OK, so if you’ve worked out how many tomatoes you need, the next step is taking care of them. Tomato care is easy, but high maintenance. From intuitive watering methods to planting location, ventilation, and pruning, you can’t really go wrong as long as you follow some simple rules:

  • Tomatoes are thirsty plants but don’t like to sit in damp conditions. Water them heavily (until water runs out of the base of a container, or the soil is saturated), and then let the top layer of soil dry out before watering again. In most conditions, this is twice a week, but in full southern sun, it can be daily. 
  • Prune cordon tomatoes to a set height, and leave bush tomatoes to do their thing. For both types, prune anything within 4-6” of the soil to prevent damp leaves from watering.
  • Remove any damaged, dead, or diseased foliage whenever you spot it. Black spots or brown spots can be signs of blight. Prune with clean secateurs, and clean them with detergent between each plan to prevent reinfection.
  • Ensure good ventilation around each plant. This means planting tomatoes at least 2ft apart, or 1ft apart in grow bags, with 1ft of space around each bag to allow air circulation.
  • Start feeding tomatoes when the flowers appear, not before.
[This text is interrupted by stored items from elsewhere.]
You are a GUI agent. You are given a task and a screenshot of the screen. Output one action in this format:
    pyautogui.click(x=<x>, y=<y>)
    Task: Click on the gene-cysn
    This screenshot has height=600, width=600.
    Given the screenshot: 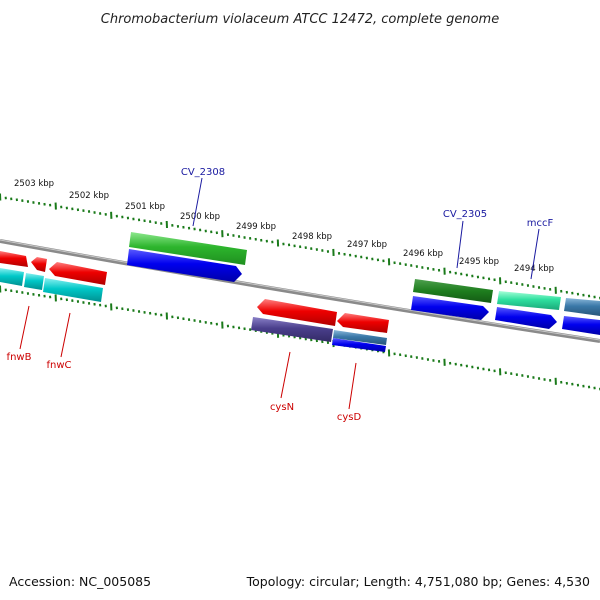 What is the action you would take?
    pyautogui.click(x=292, y=330)
    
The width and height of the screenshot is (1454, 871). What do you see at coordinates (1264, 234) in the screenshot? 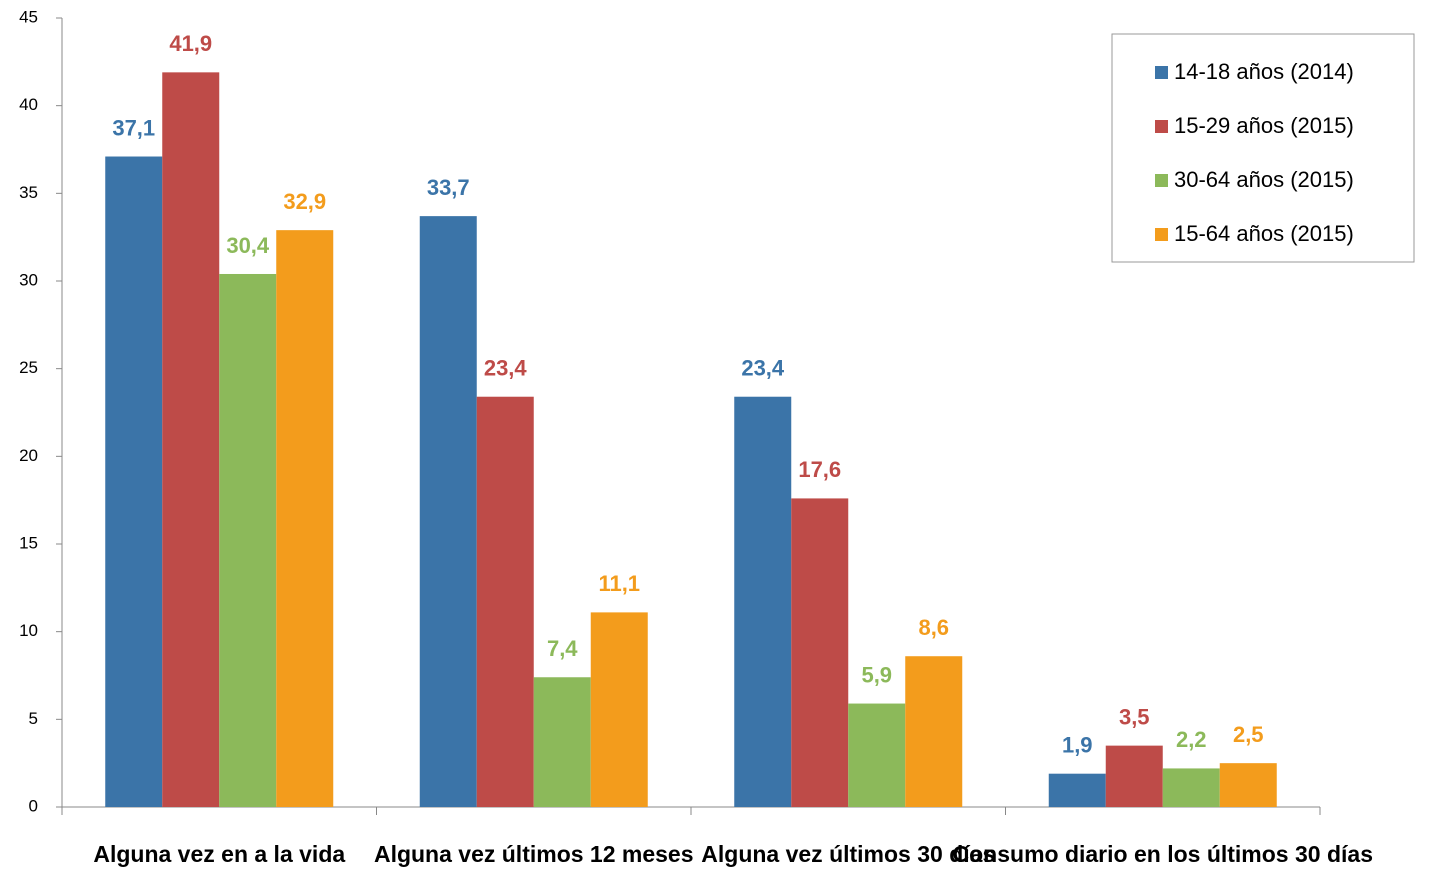
I see `legend-label: 15-64 años (2015)` at bounding box center [1264, 234].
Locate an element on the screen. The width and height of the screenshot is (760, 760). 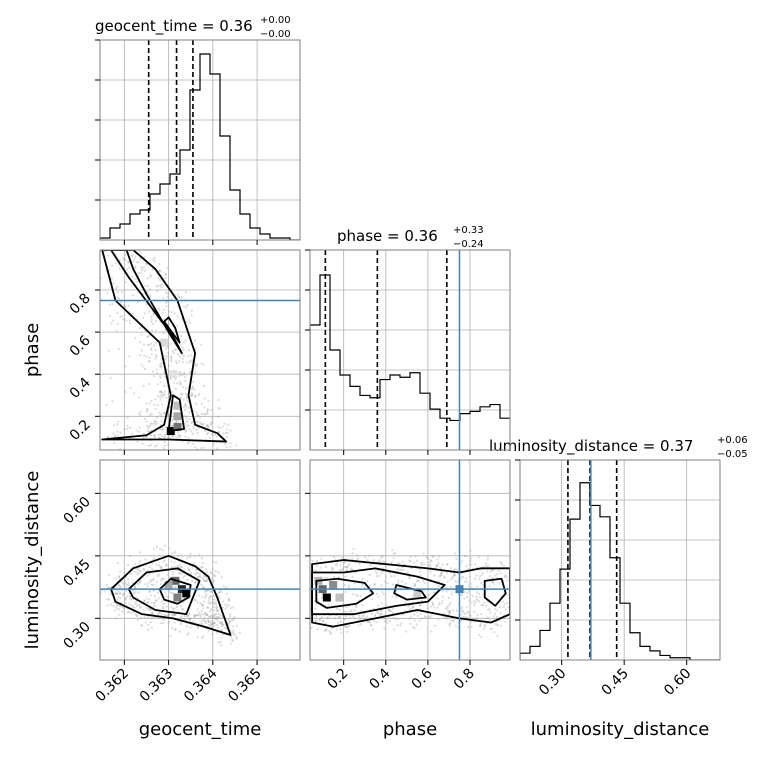
title-phase-base: phase = 0.36 is located at coordinates (388, 236).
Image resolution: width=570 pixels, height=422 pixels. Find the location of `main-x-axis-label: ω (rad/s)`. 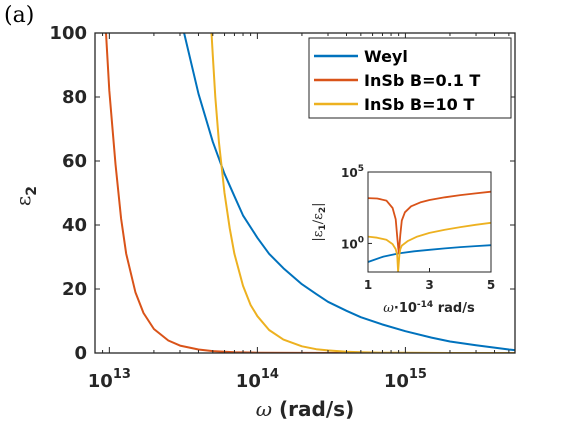

main-x-axis-label: ω (rad/s) is located at coordinates (305, 409).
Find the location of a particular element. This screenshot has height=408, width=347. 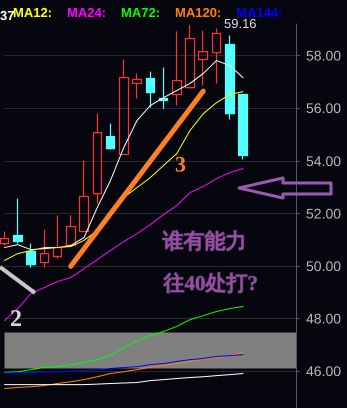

Then feed them once or twice a week with a concentrated liquid feed mixed into their water.
  • Support your tomatoes, no matter the type. Even bush tomatoes benefit from a  central bamboo to stop them from bending under the weight of their fruit.
  • Use companion planting, like basil, calendula, marigolds, and nasturtiums to prevent aphids and blackfly. Basil is particularly effective and can be grown in the same pot without harming your tomatoes.
  • Never wet their leaves. Rain is ok, but excessive moisture on tomato foliage causes blight and other fungal problems. 
  • Make sure they can be pollinated. For greenhouse tomatoes, keep the doors open during the day to let bees in, and close them at night to keep a steady temperature. Tomatoes can only be naturally pollinated by bees as the unique vibrations release their pollen.

If you stick to these rules, you’ll have loads of fresh, juicy tomatoes ready to harvest by mid-summer or early summer in the south. All it takes is an hour or so a week to take care of your plants, and they will reward you with more than enough tomatoes for one person to last through summer and fall.
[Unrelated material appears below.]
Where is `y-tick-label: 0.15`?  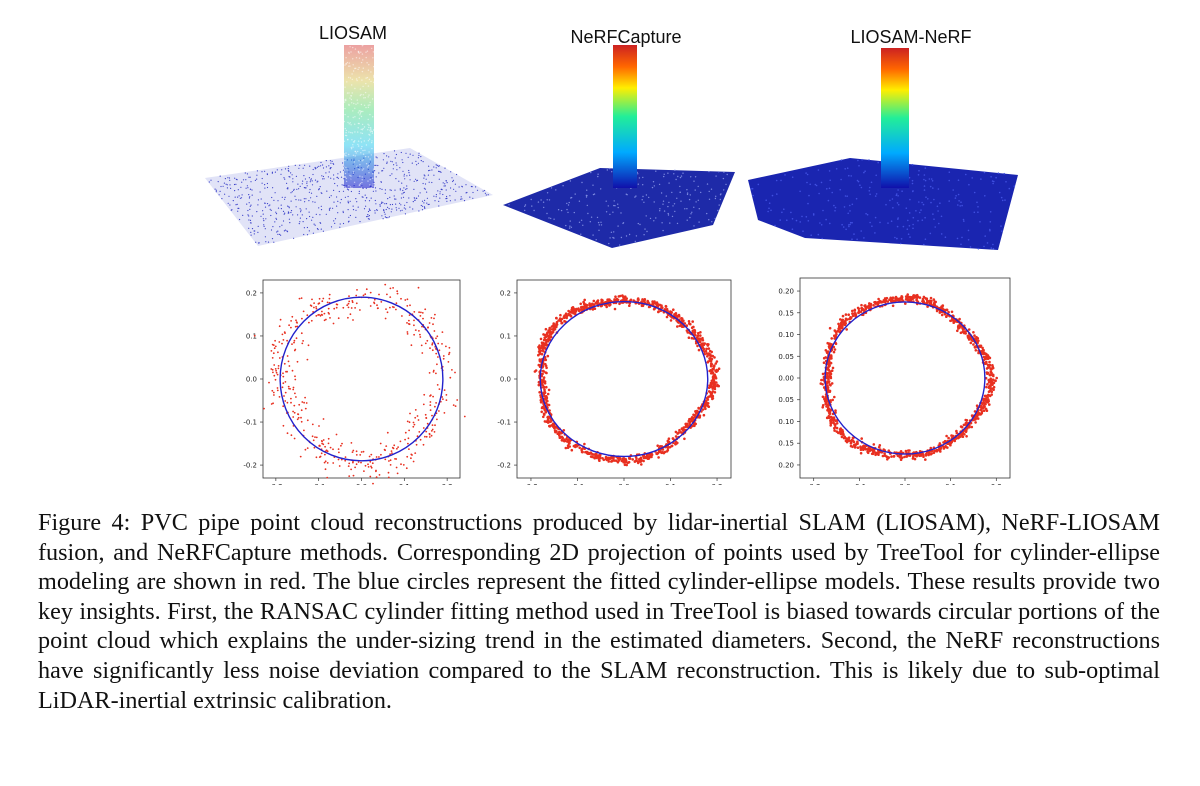
y-tick-label: 0.15 is located at coordinates (786, 444).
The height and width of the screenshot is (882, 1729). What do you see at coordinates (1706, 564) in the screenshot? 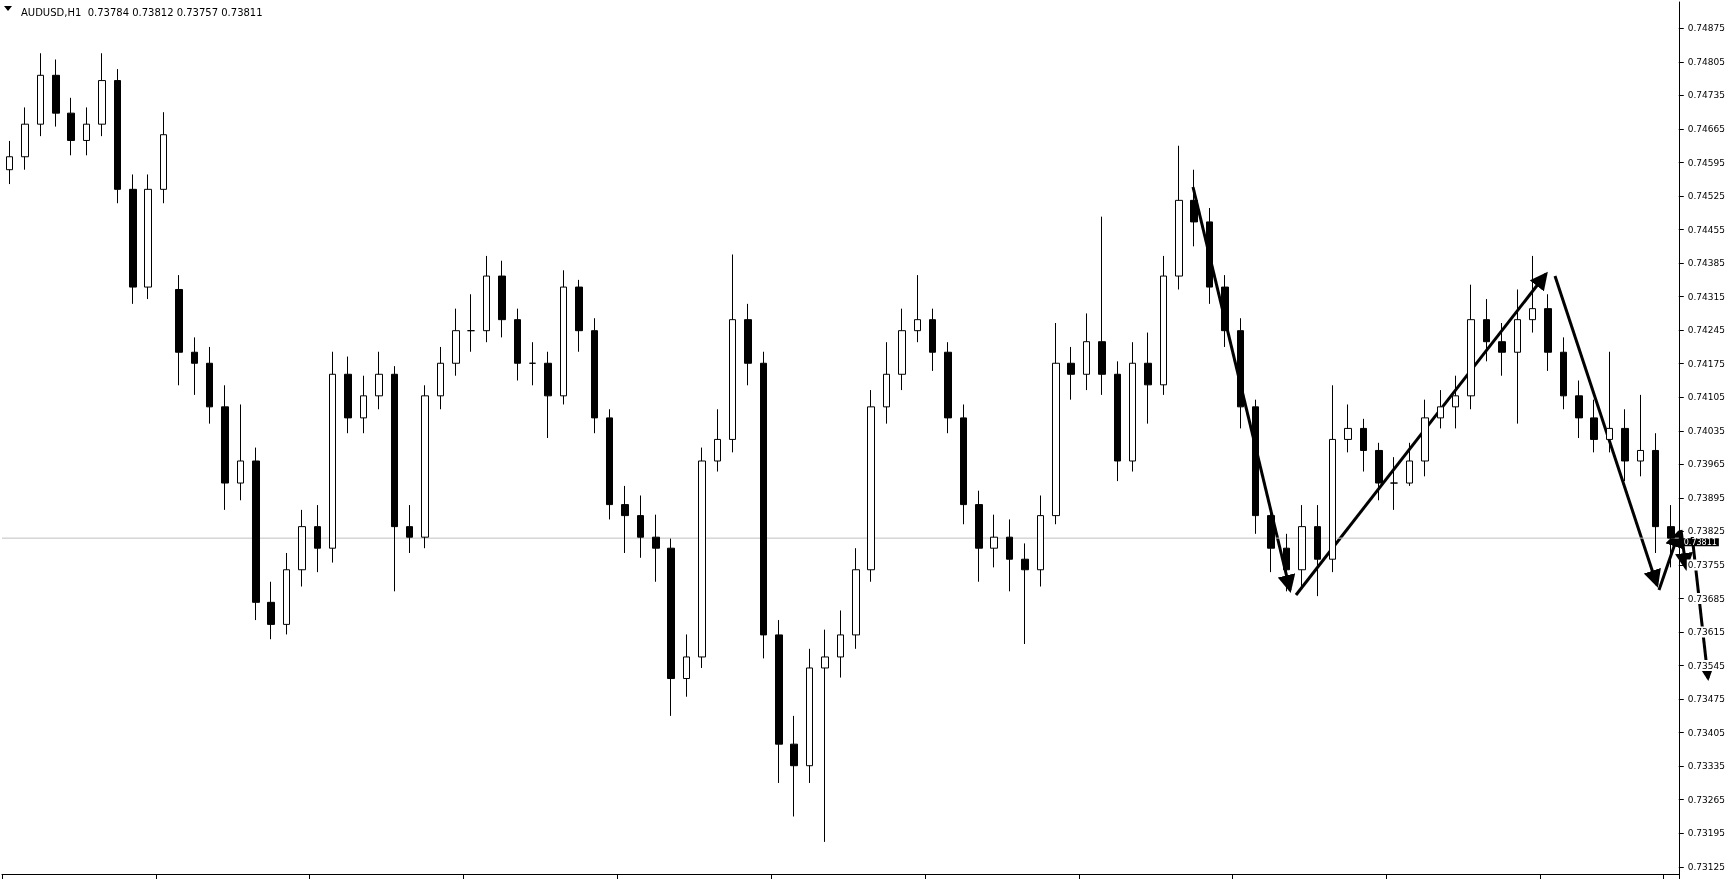
I see `y-tick-label: 0.73755` at bounding box center [1706, 564].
Tomatoes might be needy plants, but anyone can grow them. Planning yields is surprisingly simple though, as most tomatoes produce between 20 and 30 LBs of fruit per year. The difference comes in the size, regularity, and length of the harvest. 

Our basic advice is that one grow bag (or three tomato plants) is enough for one person per year, but doubling that will give you a high enough yield for preserves, chutneys, and frozen sauces to last right through winter.